◆ Arbeitsauftrag A:
Liste alle Punkte auf, mit denen Squire im Interview mit Gallagher beschreibt, wie die Band bei den ersten Aufnahmen vorging.
◆ Arbeitsauftrag B:
Woran merkte Squire laut dem Interview mit Gallagher, dass etwas so Fantastisches gelingen würde?
◆ Arbeitsauftrag C:
Schreibe das Interview mit Squire und Gallagher im Anschluss an die letzte Frage weiter.

◆ Text zur Analyse:
Squire: Natürlich, wer war denn nicht Fan von Oasis? Liams Stimme hat mich immer total fasziniert, und dann dieses Charisma.

Gallagher (fast schüchtern): Oh, danke, John.

Squire: Im Ernst, wenn es einen Menschen gibt, der zum Frontmann geboren wurde, dann er. Als wir die ersten Stücke aufnahmen, wussten wir selbst noch nicht, wie es wird. Wir haben viel gelabert, nichts erzwungen, insgesamt sind wir locker an die Geschichte rangegangen. Dass es dann etwas so Fantastisches gelingen würde, merkte ich, als ich Liams Stimme auf den Demoversionen hörte.

Mr. Gallagher, Ihr Gesang klingt auf der Platte wirklich sehr beseelt.

◆ Datenauszug:
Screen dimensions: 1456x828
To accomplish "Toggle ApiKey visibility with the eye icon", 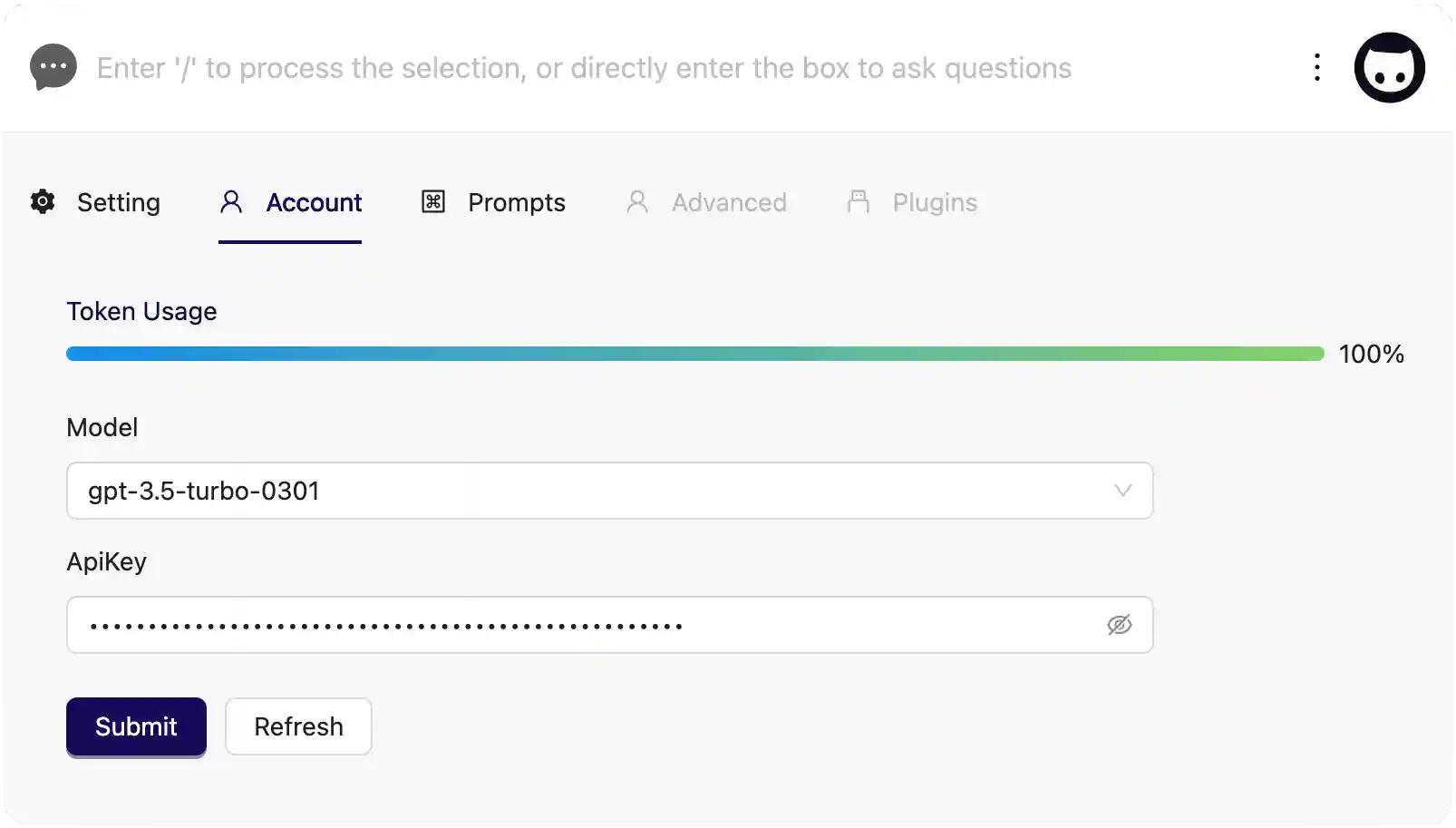I will (1120, 625).
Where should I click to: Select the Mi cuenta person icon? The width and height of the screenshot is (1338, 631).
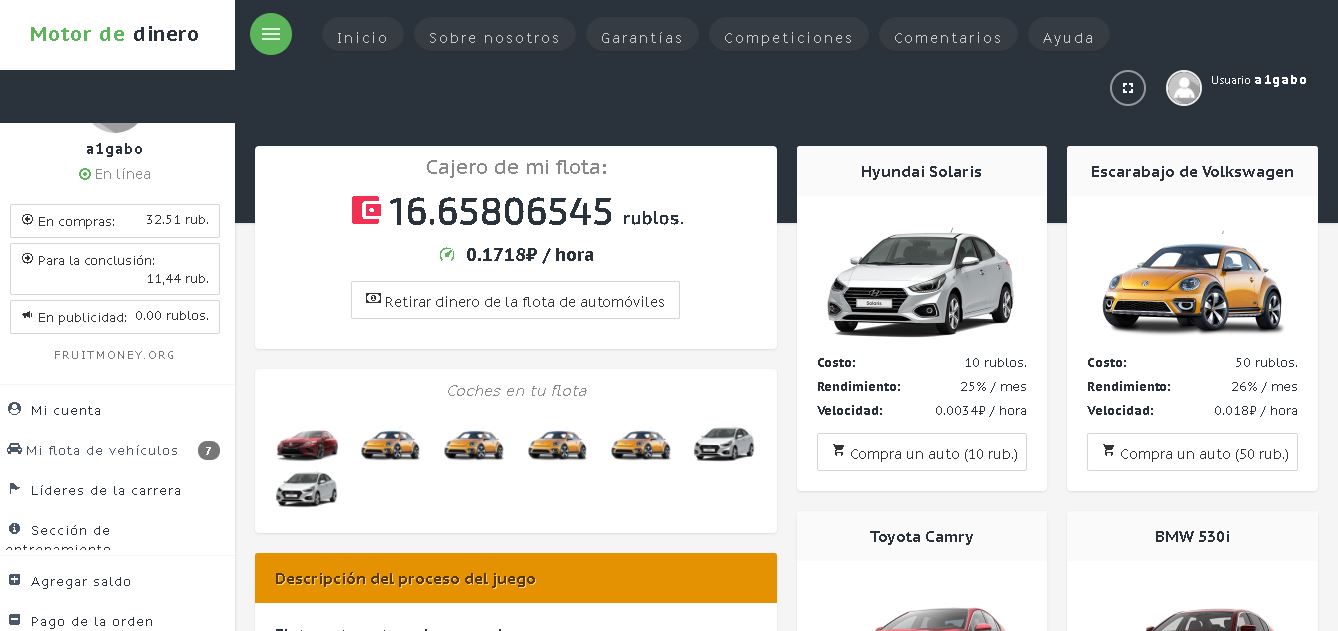pyautogui.click(x=14, y=409)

◆ Endgültige Antwort A:
- viel gelabert
- nichts erzwungen
- insgesamt locker an die Geschichte rangegangen

◆ Endgültige Antwort B:
Als er Liams Stimme auf den Demoversionen hörte.

◆ Endgültige Antwort C:
Gallagher: Wenn du älter wirst, willst du den Leuten beweisen, dass du es noch draufhast. Speziell das Singen. Ich wollte überzeugend sein auf diesem Album, und ein bisschen wollte ich auch John beeindrucken. Schließlich ist mir neben meiner Frau, meinen Kindern, meiner Mutter und den Hunden nichts so wichtig wie die Musik. Wenn ich singe, bin ich glücklich. Und ich kann zugleich Dampf ablassen und zur Ruhe kommen.

Wie gehen Sie das Älterwerden an?

Gallagher: Ich weiß jeden einzelnen Tag heute mehr zu schätzen. Wenn du jung bist, bist du sorglos, gibst immer Vollgas, bist rücksichtslos gegenüber deiner Gesundheit. Das ist heute nicht mehr so. Ich hatte jetzt schon seit mehr als 24 Stunden keinen Drink mehr. Natürlich habe ich meine Tage, wo mir alles scheißegal ist, aber häufig esse ich gesunde Sachen. Und ich fahre viel Fahrrad.

Sie hatten vergangenes Jahr eine Hüftoperation. Alles gut verlaufen?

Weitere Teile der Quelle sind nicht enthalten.